== Segment start ==

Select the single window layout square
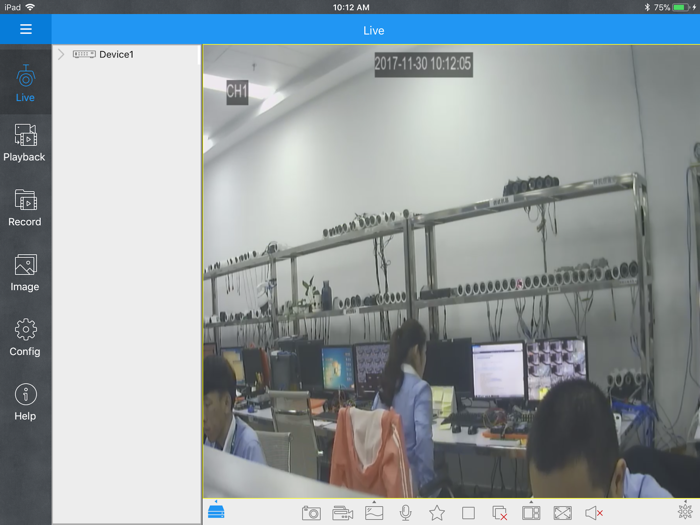This screenshot has width=700, height=525. point(468,513)

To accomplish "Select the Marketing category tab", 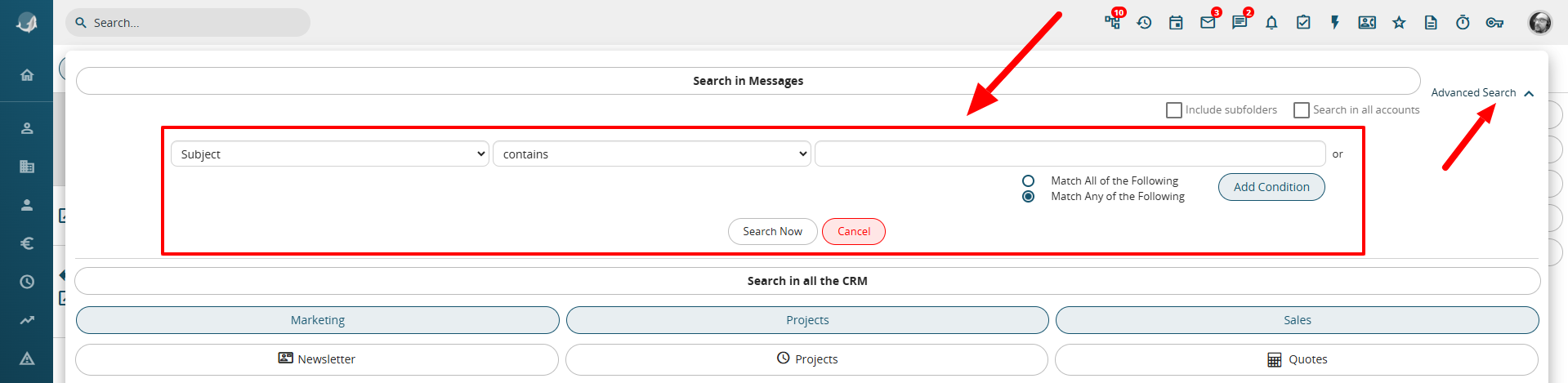I will click(318, 320).
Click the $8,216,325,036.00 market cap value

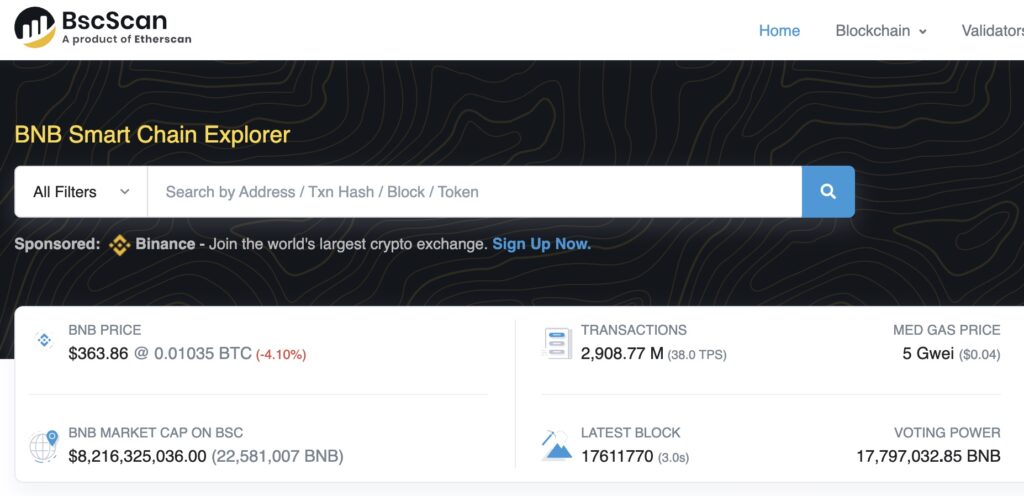[x=137, y=456]
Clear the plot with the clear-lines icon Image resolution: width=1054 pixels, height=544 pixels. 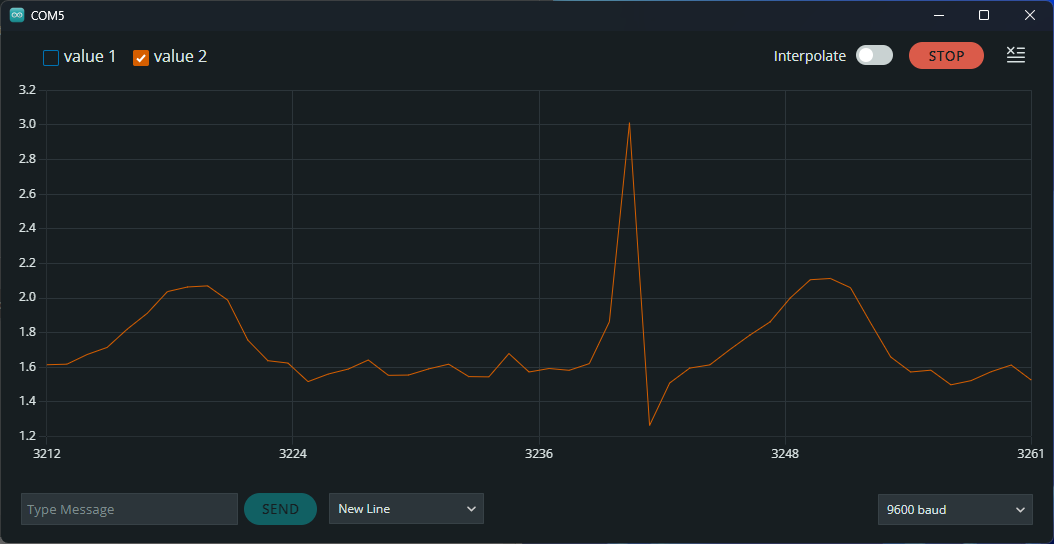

== Segment end ==

▶ How to complete this task:
Please restate exactly the lines from the one containing "Click the $8,216,325,036.00 market cap value" down to the end of the material, both ends kept, and do not include the pictures.

▶ The answer:
Click the $8,216,325,036.00 market cap value

[x=137, y=456]
Clear the plot with the clear-lines icon Image resolution: width=1054 pixels, height=544 pixels. 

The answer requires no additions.